Julio Alonso Arranz se jubila, despues de más de 31 años al frente de la parroquia de Santo Tomás Apóstol Durante todo este tiempo he podido gozar de sus atenciones espirituales, principalmente, pero también, de una gran amistad.
Sacerdote de pro, competente y proactivo, muy implicado en la vida de los más necesitados y en especial de los niños e inmigrantes.

Estoy seguro de que su gran vocación y su bagaje eclesial, Ayllón (15 años) y Coca (13 años), deja una huella imborrable.
Nacido en Tierra de Pinares, Fuente el Olmo de Iscar, tierra fértil y generosa, le dio el carácter y la nobleza de estas tierras castellanas.
Y llegó a nuestra parroquia hace 31 años, en unos momentos muy distintos a los actuales y en los que todos hemos cambiado, en algunos casos, para bien, en otros, no tanto, y en otros, para mal, y la Iglesia ha tenido que seguir el proceso, en este caso siempre para nuestro bien.
Ha presenciado el relevo de varios obispos, desde Monseñor D. Daniel Llorente y Federico hasta el actual D. Jesús, otros tantos Papas y sus visitas a España, las JMJ, Cáritas …
El hecho concreto es, que llevamos mucho tiempo conviviendo con D. Julio y estamos muy contentos de haberle tenido como nuestro párroco 31 años, parece que fue ayer y le vemos hoy casi como un seminarista.
Pero, la vida es cruel, nos pasa factura, envejecemos y lamentablemente D. Julio, también, solo hay que mirarnos a nosotros mismos, jubilados muchos, con achaques más, y ausentes ya, otros tantos.
Muchas gracias D. Julio, por sus desvelos, atenciones, servicios, magisterio, amistad… pero sobre todo, que es lo más importante, por su labor sacerdotal.
Cada día nos damos cuenta, de una u otra manera, que no hay vocaciones y no reparamos en que sin los curas, que diría un progre, no hay sacramentos y sin ellos, vida, porque, son nuestros médicos espirituales.
No todas las parroquias, están igual de atendidas, tan solo, acordarnos, cuando meses atrás, atendía dos parroquias y me consta que muy bien, donde en cada una de ellas, se mantuvo el culto, como antes.

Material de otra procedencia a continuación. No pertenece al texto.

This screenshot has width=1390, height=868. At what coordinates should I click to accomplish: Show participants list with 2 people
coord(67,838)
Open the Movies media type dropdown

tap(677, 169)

El que más o menos visita, asiste o va a otras, aunque sea de forma accidental, ve que no es lo mismo, se nota enseguida.
Todo esto, no lo valoramos, se considera una labor normal y a lo que tenemos derecho, ahora que está tan de moda, los derechos, sin obligaciones.
Cada cual, como perteneciente a la sociedad, tiene gastos, obligaciones que tiene que cumplir, pero eso, como cristianos y practicantes, que decimos, muchas veces y muy orgullosos, tiene que ser gratis, vamos, que poco menos que por ir a misa y comulgar, nos deberían dar algo.
Es muy triste la falta de apoyo a los sacerdotes, hay un dicho, malicioso, que decían: “vives como un cura”, pensemos solamente, en el porqué de la falta de vocaciones, no digo más.
Gracias D. Julio, un abrazo muy grande, que Dios le premie por todo el bien que ha hecho y le tenga en la misma consideración, que la que usted ha tenido con nosotros. Nunca le podremos olvidar, ¡Nunca!